A binary file is a file that contains bits. Every 32 bits make a number (several digits/symbols with no space between them) or a word. A number can then be transformed and become an integer (several digits/symbols) or a char (just one symbol). Character set (Unicode for example) has to do with how a word of bits becomes a char. Is that how it works? [edit] A text file is an inefficient way to store numbers because each digit is one char

Maximilien

Calin Negru wrote:

Is that how it works?

yes, more or less. Every file is just a series of bits. It's up to the user (programmer) to interpret how the series of bits is converted to something practical (text, numbers, ... )

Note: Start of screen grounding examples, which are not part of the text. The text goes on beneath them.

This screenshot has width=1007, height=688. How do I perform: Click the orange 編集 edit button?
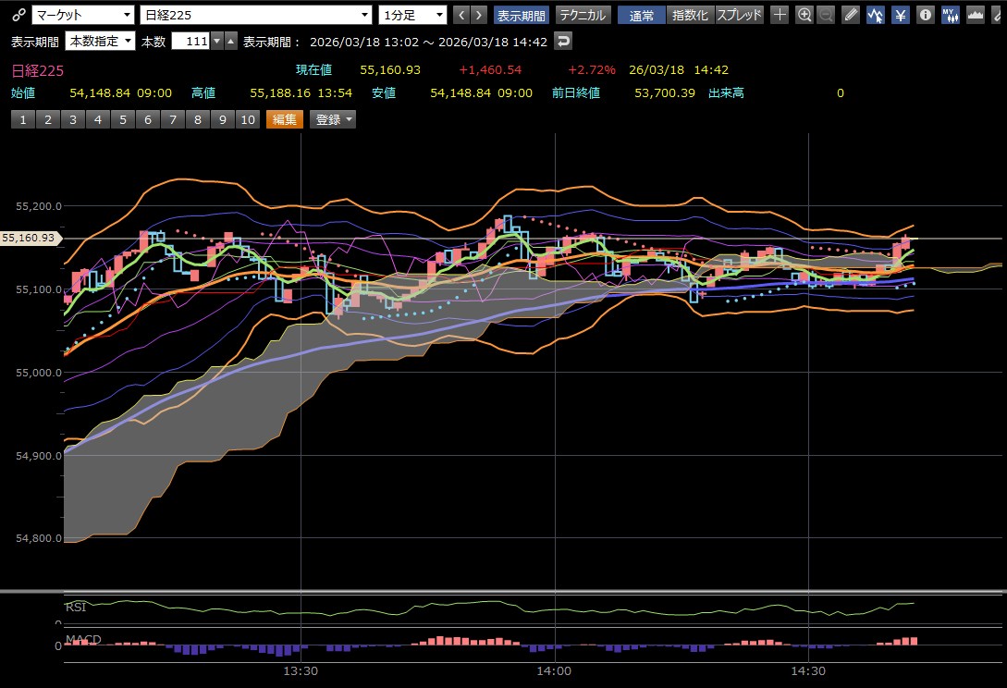(285, 119)
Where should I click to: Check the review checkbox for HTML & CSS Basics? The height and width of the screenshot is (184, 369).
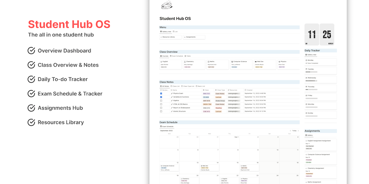click(161, 104)
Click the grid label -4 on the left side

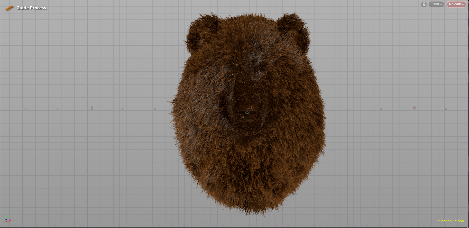(122, 109)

CI/CD = Continuous Impediment/Continuous Despair

k5054

Generally speaking, all files contain bytes. What interpretation you put on those bytes is up to you. A file containing the hex bytes 61 62 63 64 (without spaces ) might be interpreted as a 32 bit integer of value 1684234849 (assuming little endian byte ordering) or the 4 characters abcd. Interpretation is everything. Text files may be slower than binary files to read/write, but they do have the advantage of being processor agnostic. For example in 32 bit mode, structs have different padding on ARM and x86, so given

struct S {
/* .. member declarations */
};

If you have a data file containing an array of struct S, you can't just copy the data file from an x86-32bit system to an ARM-32bit system and assume that the offsets for the member is going to match. That's also true for x86-32 to x86-64. Even if the struct members don't have different sizes (e.g. a long may have 32 bits or 64 bits), they may have different padding requirements between 32 and 64 bit systems. Then there's the whole little endian vs big endian situation. But a text file can be read by any system, without any conversion routines.

"A little song, a little dance, a little seltzer down your pants" Chuckles the clown

Dave Kreskowiak

A binary file is a stream of bits that can be interpreted by your code in any way it wants. 32 bits does NOT mean it's a number. Those exact same 32 bits can be four ASCII characters, two 16-bit UTF-16 characters, four bytes, two short integers, either signed or unsigned, or one signed or unsigned integer, or 32 Booleans encoded into 4 bytes, or ... Bytes in a file represent nothing until the code that reads the file assigns meaning to them. Text file are just streams of bytes, just like all files are. Efficiency is subjective.

Asking questions is a skill CodeProject Forum Guidelines Google: C# How to debug code Seriously, go read these articles. Dave Kreskowiak

Calin Negru

Thanks for your feedback. I think I understand.